Bethenny Frankel is from The Real Housewives of New York City. She is also a natural food chef and cooks for many celebrities. I love pasta, especially when it doesn't have all the guilt attached. Enjoy!
- 1 teaspoon salt
- 2 cups bottled marinara sauce, preferably no-sugar-added
- 1 1⁄2 cups low-fat milk or 1 1⁄2 cups plain soymilk
- 1 tablespoon crushed red pepper flakes
- 1 lb whole-grain penne
- 1⁄4 cup vodka (inexpensive)
- 1⁄4 cup parmigiano-reggiano cheese, grated
- 1 tablespoon fresh flat-leaf parsley, chopped, for garnish
- Bring a large pot of water to a boil over high heat. Add salt when simmering.
- Warm marinara in a saucepan over medium heat. Slowly add milk, stirring until combined. Bring to a simmer, then lower heat; simmer until sauce reduces slightly. Add crushed red pepper.

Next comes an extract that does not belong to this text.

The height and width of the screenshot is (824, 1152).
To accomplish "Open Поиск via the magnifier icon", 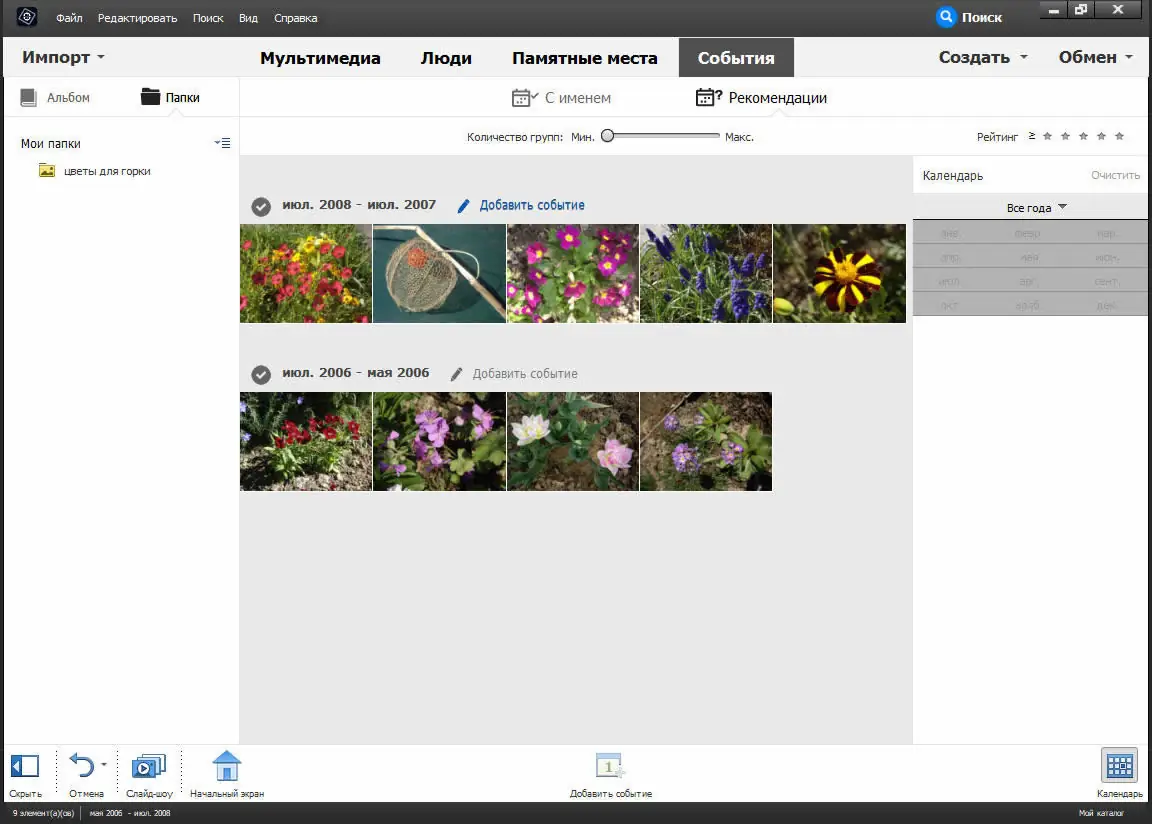I will click(946, 16).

- Add penne to boiling water. Cook until almost done; add vodka to marinara mixture, and raise heat slightly. Drain pasta, reserving 1/2 cup cooking water.
- In a large bowl, toss pasta with sauce and Parmigiano-Reggiano, adding some reserved water to thin sauce, if needed. Garnish with parsley, and serve.